Very-high-energy gamma rays from the Universe's middle age: the first
detection of the distant galaxy PKS1441+25
PKS 1441+25 is one of the two most distant active galaxy detected up to such extreme energies. The very high-energy emission is attenuated on its way to Earth due to the interaction with the diffuse light filling the Universe, the extragalactic background light. This diffuse light retains the history of the stars and galaxies evolution and, hence, the story of the evolution of the Universe. PKS 1441+25 was used as a lighthouse to derive information on the evolution of the Universe from half its age up to the present day. Beside its distance, PKS 1441+25 is one of the very few Flat Spectrum Radio Quasars detected at such extreme gamma-ray energies, allowing to study its intrinsic characteristics.
On April 2015, the Large Area Telescope detected an increase of the activity of PKS 1441+25 and MAGIC followed up the alert, discovering VHE gamma rays from the object.

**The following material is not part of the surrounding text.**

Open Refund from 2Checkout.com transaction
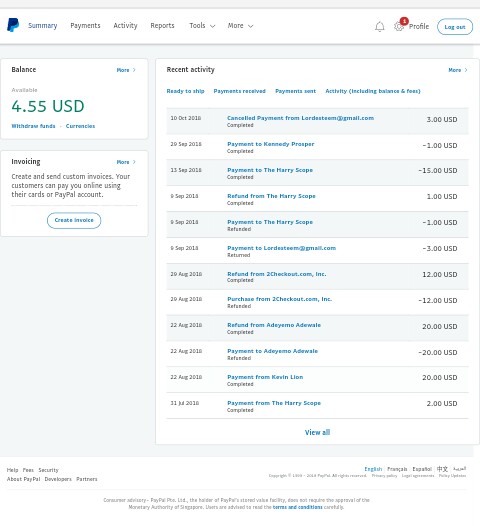The image size is (480, 526). click(x=276, y=274)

Some of the galaxies are called active, as they produce in their central parts much more light that can be explained by the stellar and dust emission. Active galaxies, hosting at their centers a supermassive black hole with a mass of million up to few billion times the mass of the Sun are amongst the most powerful objects of the Universe and dominate the gamma-ray sky: they are able to accelerate charged particles up to very high energies. Following a classification based on their luminosity and other astrophysical important features, PKS 1441+25 belongs to the Flat Spectrum Radio Quasars family and emits very energetic gamma rays from the vicinity of its central black hole. Flat Spectrum Radio Quasars are enigmatic sources and scientists struggle to explain the emission of VHE gamma rays from them, observations such as those performed by MAGIC give crucial inside into those sources. Gamma rays depict the extreme Universe, but such highly energetic emission suffers absorption in the journey to the Earth due to the interaction with diffuse emission, the extragalactic background light. The extragalactic background light acts as a sort of ‘haze’ which dims the gamma-ray brightness of distant galaxies. This ‘haze’ was generated by stars and dust throughout the history of the Universe. It traces the evolution of the Universe after the appearance of the first stars. In this context, powerful active galaxies, such as PKS 1441+25, can be used as distant lighthouses to infer the characteristics of the extragalactic background light between the Earth and the position of the active galaxy.
The emission detected from the active galaxy PKS 1441+25 has been traveling for half of the age of the Universe. PKS1441+25 and QSO B0218+357, another source recently detected by MAGIC, are the oldest VHE gamma rays ever detected from ground observatories.
In the paper published the 15th of dec 2015 in the AstroPhysics Journal Letters, vol. 815 L23,
the current models of the extragalactic background light which constrain the evolution of the Universe from its middle age until today were tested for the first time up to energies never reached before for such distant galaxies.